When you retype the records that follow, keep each word as it is and drop any pictures.

○ ○ ○

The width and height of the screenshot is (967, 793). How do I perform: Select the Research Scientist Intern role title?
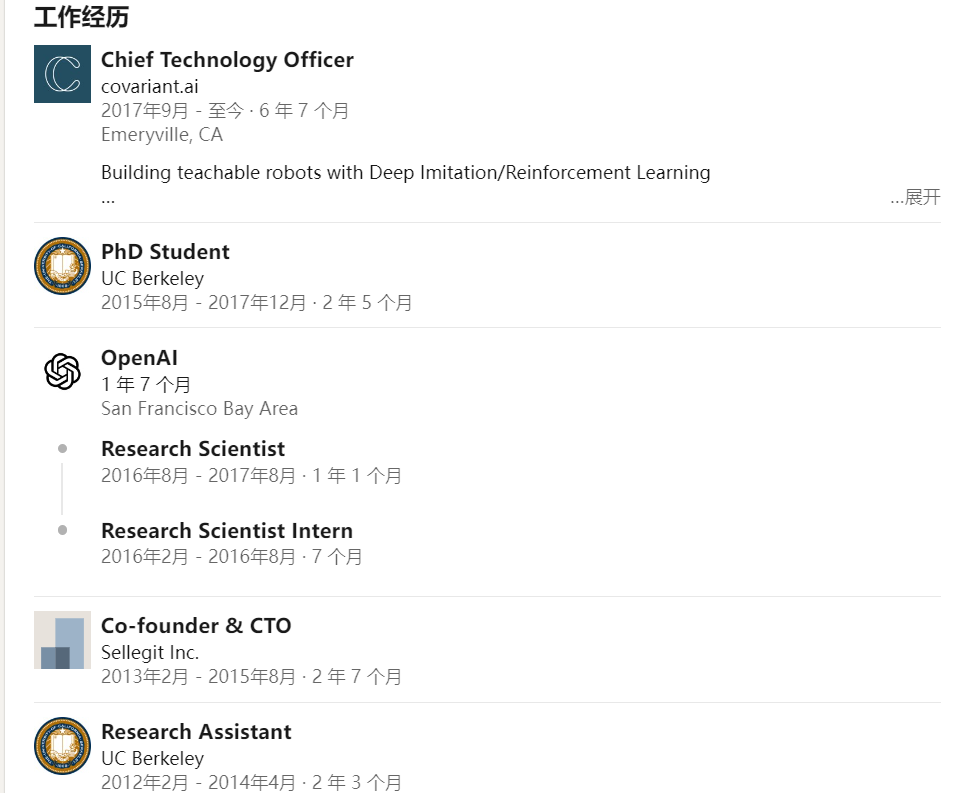(x=227, y=531)
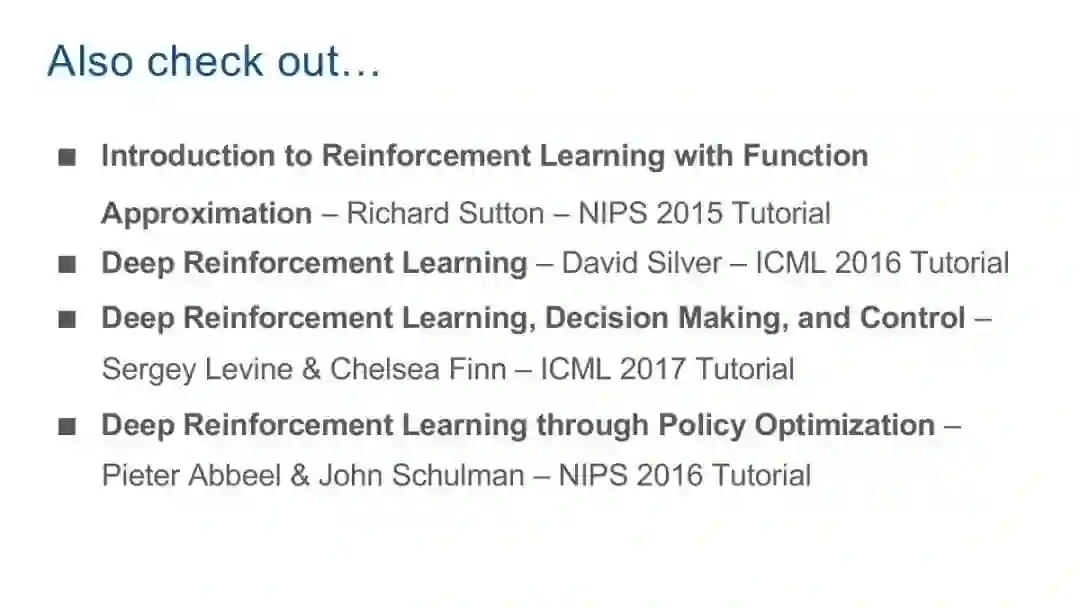Select the "John Schulman" author name
Viewport: 1080px width, 608px height.
coord(421,475)
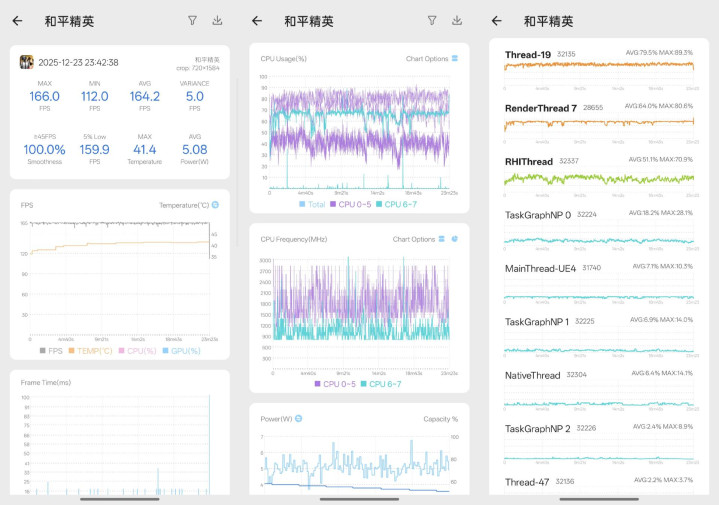This screenshot has height=505, width=719.
Task: Tap the download icon on the CPU Usage screen
Action: [457, 20]
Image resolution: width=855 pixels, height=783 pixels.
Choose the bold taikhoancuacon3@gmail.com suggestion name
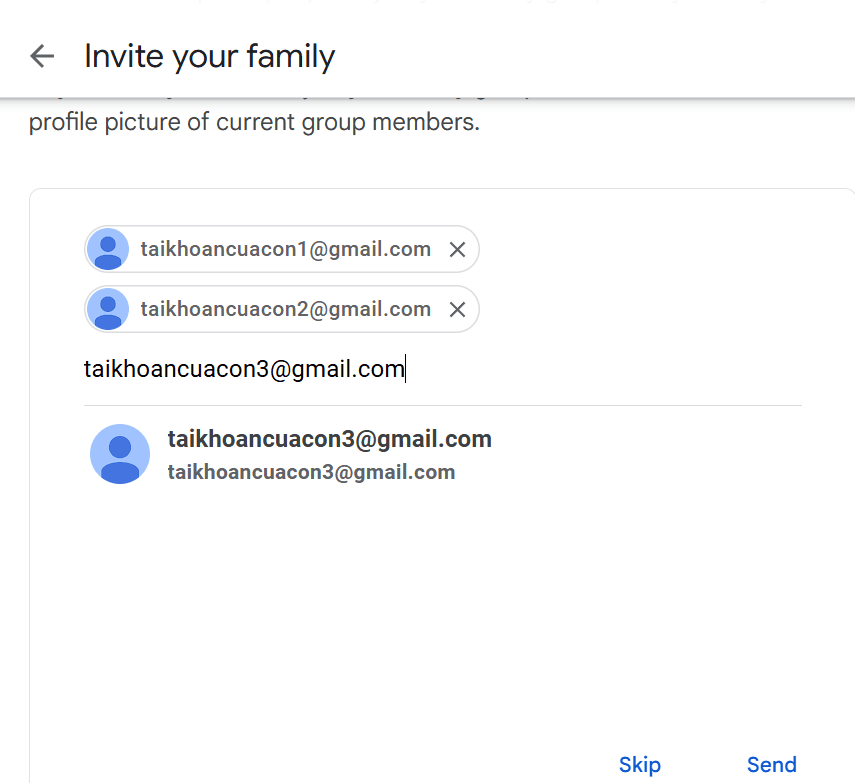coord(329,439)
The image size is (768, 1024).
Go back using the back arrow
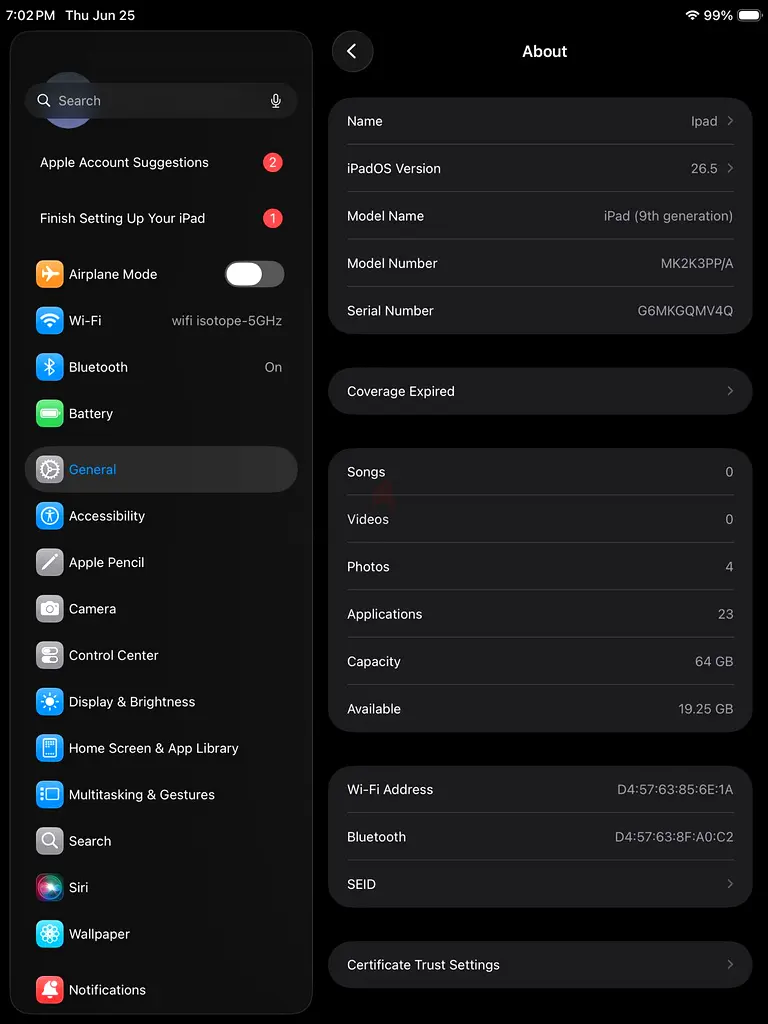(x=353, y=52)
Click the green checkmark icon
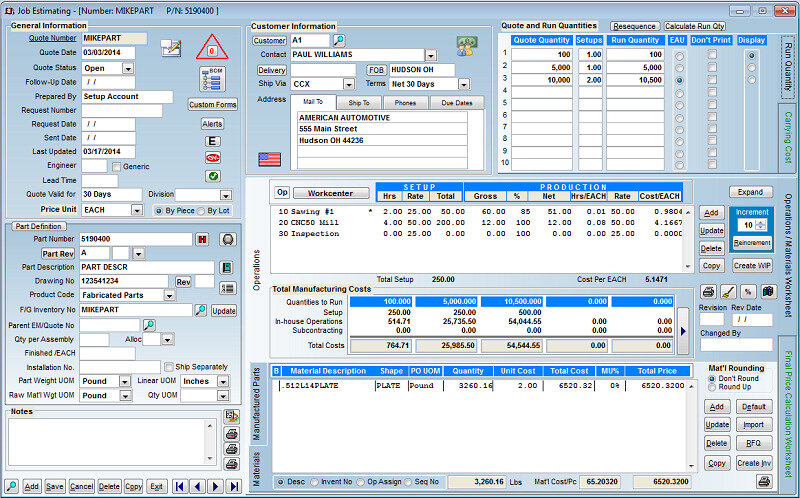Screen dimensions: 800x498 212,176
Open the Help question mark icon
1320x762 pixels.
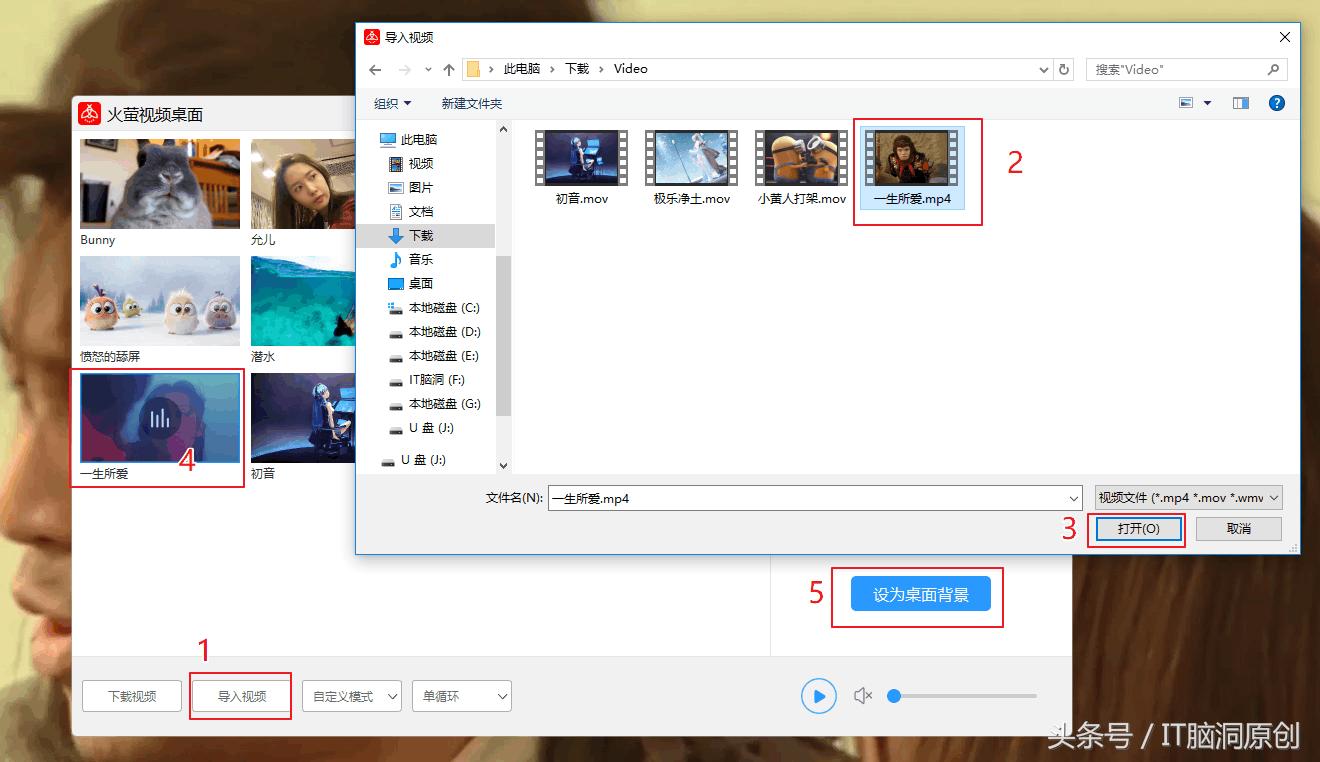pos(1277,102)
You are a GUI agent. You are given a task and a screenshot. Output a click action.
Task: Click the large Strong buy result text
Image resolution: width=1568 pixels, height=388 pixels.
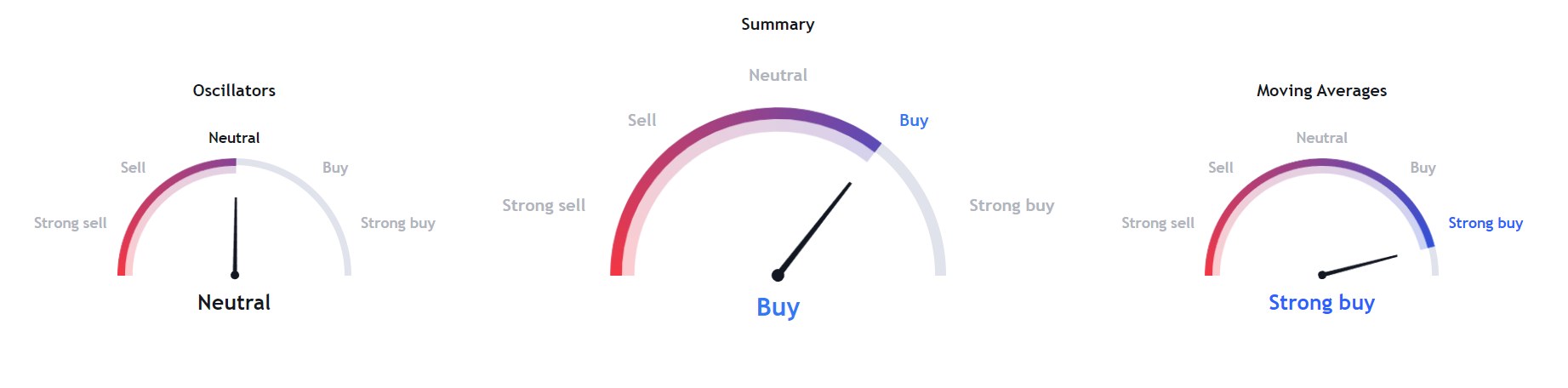(1321, 303)
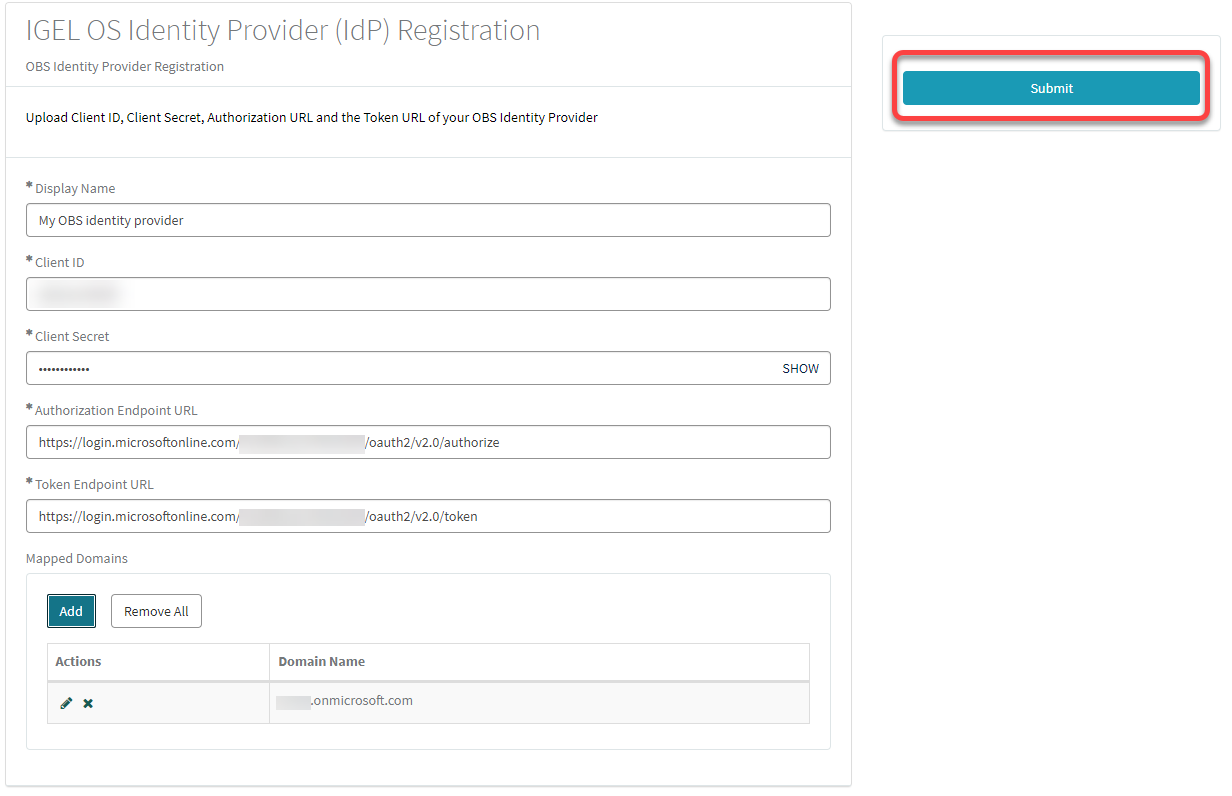Viewport: 1232px width, 796px height.
Task: Click the onmicrosoft.com domain name cell
Action: pyautogui.click(x=345, y=701)

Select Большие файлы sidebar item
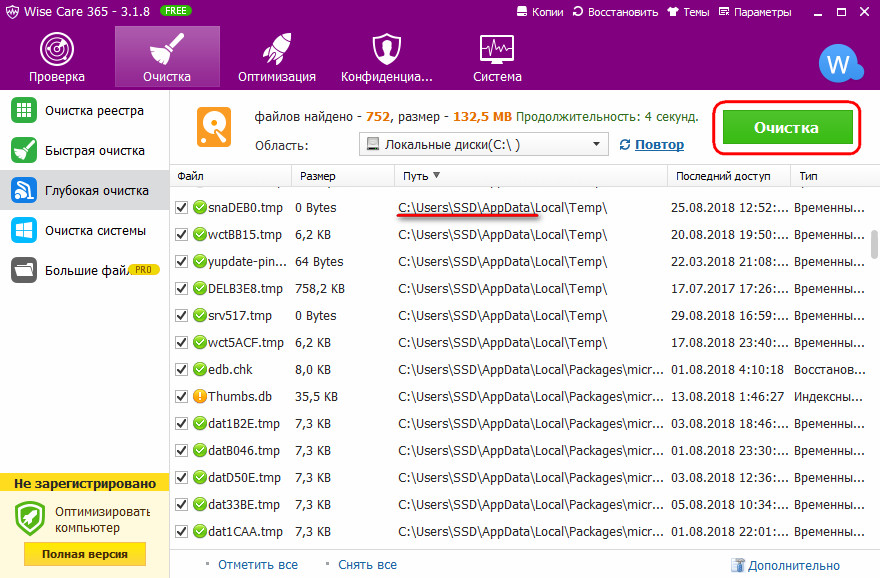(84, 270)
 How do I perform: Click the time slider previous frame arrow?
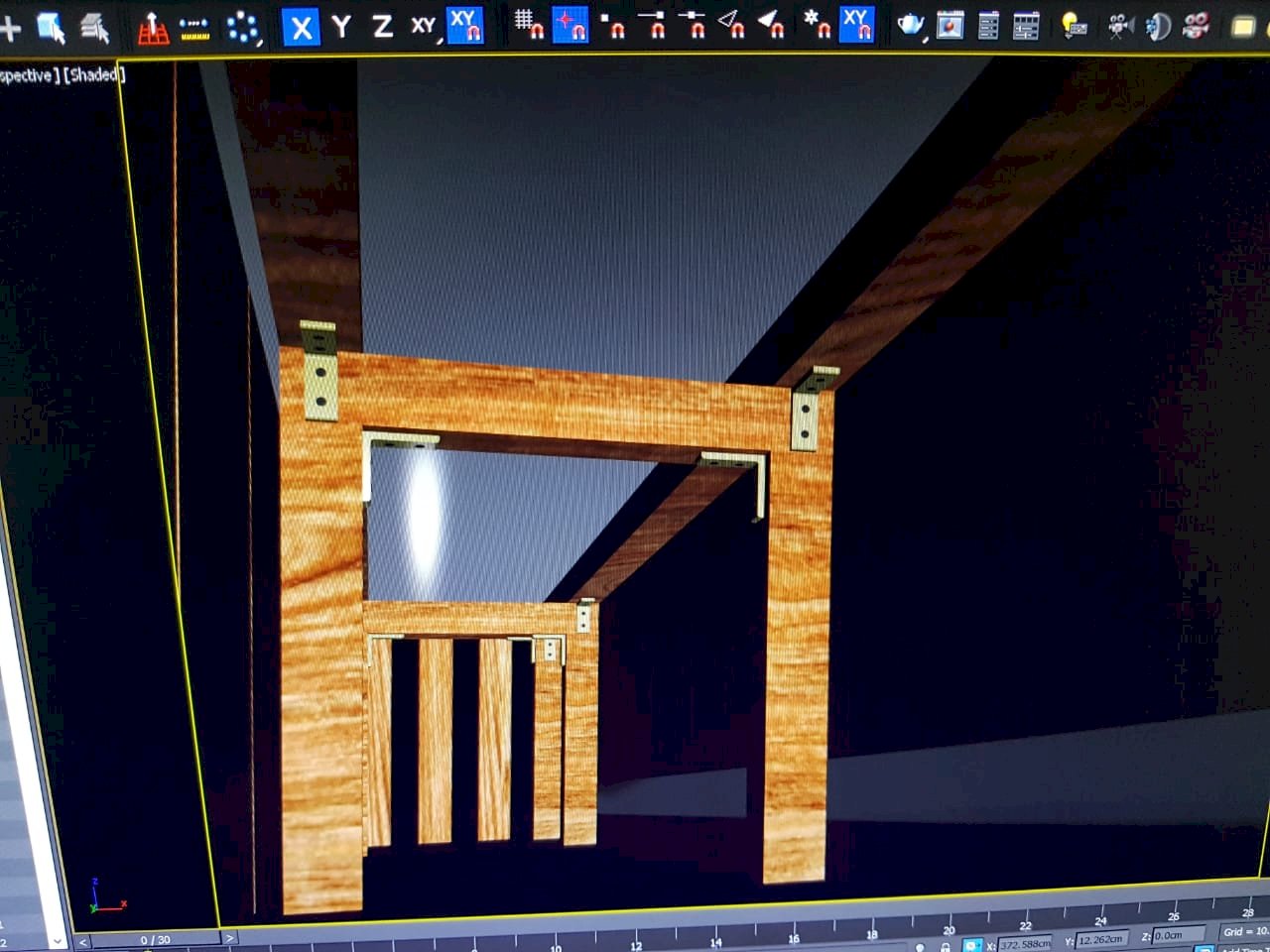(x=83, y=940)
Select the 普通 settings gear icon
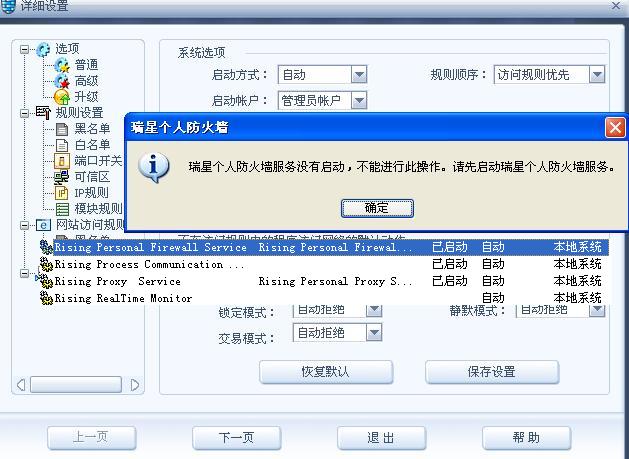629x459 pixels. (62, 65)
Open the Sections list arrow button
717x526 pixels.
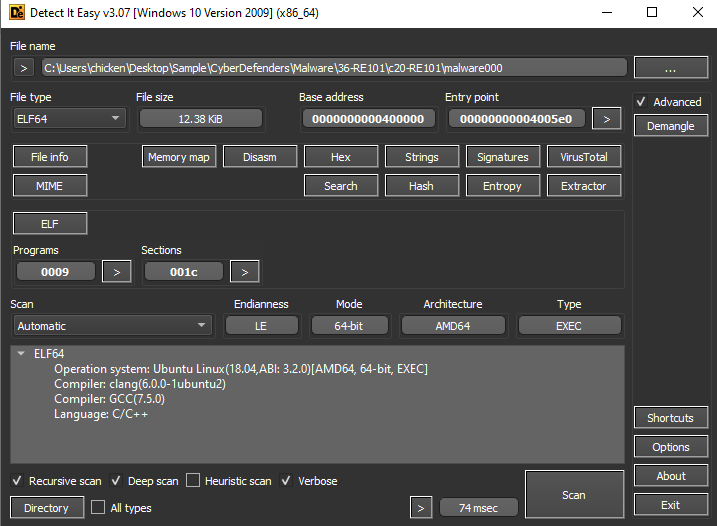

○ ○ ○

### [Solution to this task]
The width and height of the screenshot is (967, 793). How do I perform: Select the Research Scientist Intern role title?
(x=227, y=531)
Select the "John Schulman" author name
Viewport: 1080px width, 608px height.
coord(421,475)
This screenshot has height=505, width=719.
Task: Tap the download icon on the CPU Usage screen
Action: [457, 20]
Image resolution: width=855 pixels, height=783 pixels.
Choose the bold taikhoancuacon3@gmail.com suggestion name
coord(329,439)
The image size is (768, 1024).
Go back using the back arrow
(x=353, y=52)
Click the green checkmark icon
Screen dimensions: 800x498 212,176
Open the Help question mark icon
1320x762 pixels.
pos(1277,102)
You are a GUI agent. You are given a task and a screenshot. Output a click action.
Task: Click the large Strong buy result text
Image resolution: width=1568 pixels, height=388 pixels.
(1321, 303)
Viewport: 1232px width, 796px height.
Task: Click the onmicrosoft.com domain name cell
Action: pyautogui.click(x=345, y=701)

Select Большие файлы sidebar item
(84, 270)
 How do I perform: Click the time slider previous frame arrow?
(x=83, y=940)
Select the 普通 settings gear icon
629x459 pixels. (62, 65)
Open the Sections list arrow button
717x526 pixels.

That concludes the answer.